Saved entries:
########################################
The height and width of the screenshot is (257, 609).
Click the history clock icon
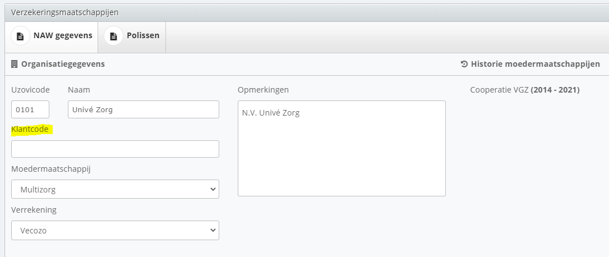(x=464, y=64)
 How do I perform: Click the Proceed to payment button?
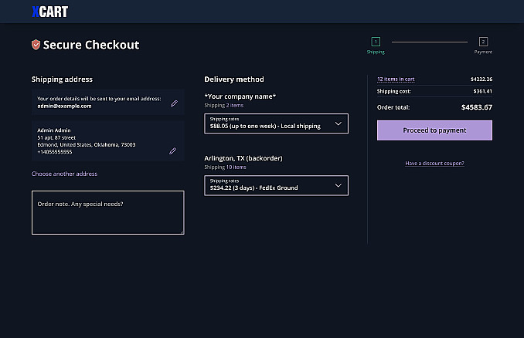tap(434, 130)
########################################
Where the line containing "Click the history clock icon" appears in the entries above, start there and set down every line exactly through the last one, inclusive; omit pictures.

• FINISHED EXERCISE
Click the history clock icon
(x=464, y=64)
 How do I perform: Click the Proceed to payment button?
tap(434, 130)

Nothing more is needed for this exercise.